Endoscopic Retrograde Cholangiopancreatography (ERCP)

This procedure is invaluable for the assessment of extrahepatic biliary disease in older children (e.g., choledochal cysts, primary sclerosing cholangitis) or for the assessment of chronic pancreatitis. It involves an endoscopic technique where a fiberoptic duodenoscope is passed into the first part of the duodenum, the ampulla of Vater is identified, the pancreatic and biliary ducts are cannulated, and radiological contrast is injected. The technique has an 80 % success rate in skilled hands. Although this technique should be of value in the differential diagnosis of neonatal cholestasis, technical difficulties in the cannulation of bile ducts in small infants may provide equivocal information. Recently, in some centers, the diagnostic value of ERCP has been superseded by magnetic resonance imaging (MRI) via performance of a magnetic resonance cholangiopancreatography (MRCP) which is noninvasive. Limitations of MRCP due to experiential lack of sensitivity mean ERCP is still valuable as a diagnostic tool, and ERCP also retains an important role in therapy [24].

Molecular Biology

The development of molecular biology has revolutionized methodology for many complex diagnostic procedures, transforming many techniques into routine laboratory procedures [25], particularly in screening for rare neonatal diseases [26]. Progress in identifying specific genes and DNA sequencing has made possible the diagnosis of many inborn errors of metabolism and inherited disease (e.g., Alagille syndrome, Wilson disease, tyrosinemia type I) and led to the identification of specific mitochondrial disorders.

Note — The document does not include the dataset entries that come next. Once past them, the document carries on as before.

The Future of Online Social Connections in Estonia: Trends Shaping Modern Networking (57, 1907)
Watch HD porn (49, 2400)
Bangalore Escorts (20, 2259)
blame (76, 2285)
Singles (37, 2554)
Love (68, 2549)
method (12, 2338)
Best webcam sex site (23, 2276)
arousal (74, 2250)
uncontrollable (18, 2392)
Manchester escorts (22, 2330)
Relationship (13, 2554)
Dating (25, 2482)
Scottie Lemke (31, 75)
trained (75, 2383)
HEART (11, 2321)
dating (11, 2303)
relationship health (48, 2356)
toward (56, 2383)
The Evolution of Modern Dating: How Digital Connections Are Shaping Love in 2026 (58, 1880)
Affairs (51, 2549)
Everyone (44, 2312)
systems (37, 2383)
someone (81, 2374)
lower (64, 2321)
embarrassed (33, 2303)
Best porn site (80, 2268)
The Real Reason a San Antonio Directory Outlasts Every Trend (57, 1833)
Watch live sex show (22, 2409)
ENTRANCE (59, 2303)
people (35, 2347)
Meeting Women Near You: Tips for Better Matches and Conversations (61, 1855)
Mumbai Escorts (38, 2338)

Advances in methodology for gene cloning and molecular cloning methods have been helpful in identifying viruses such as hepatitis C and G [27], while the polymerase chain reaction has been used to diagnose active infection and monitor patients with many different viral diseases, such as hepatitis C, cytomegalovirus (CMV), and Epstein–Barr virus (EBV). Diagnosis for autoimmune disorders has improved, with specific assays that use recombinant protein antigens (e.g., antinuclear antigens and liver–kidney microsomal antibodies). The rapid development of molecular techniques is certain to lead to further improvements in diagnostic methods and to a better understanding of pediatric liver disease.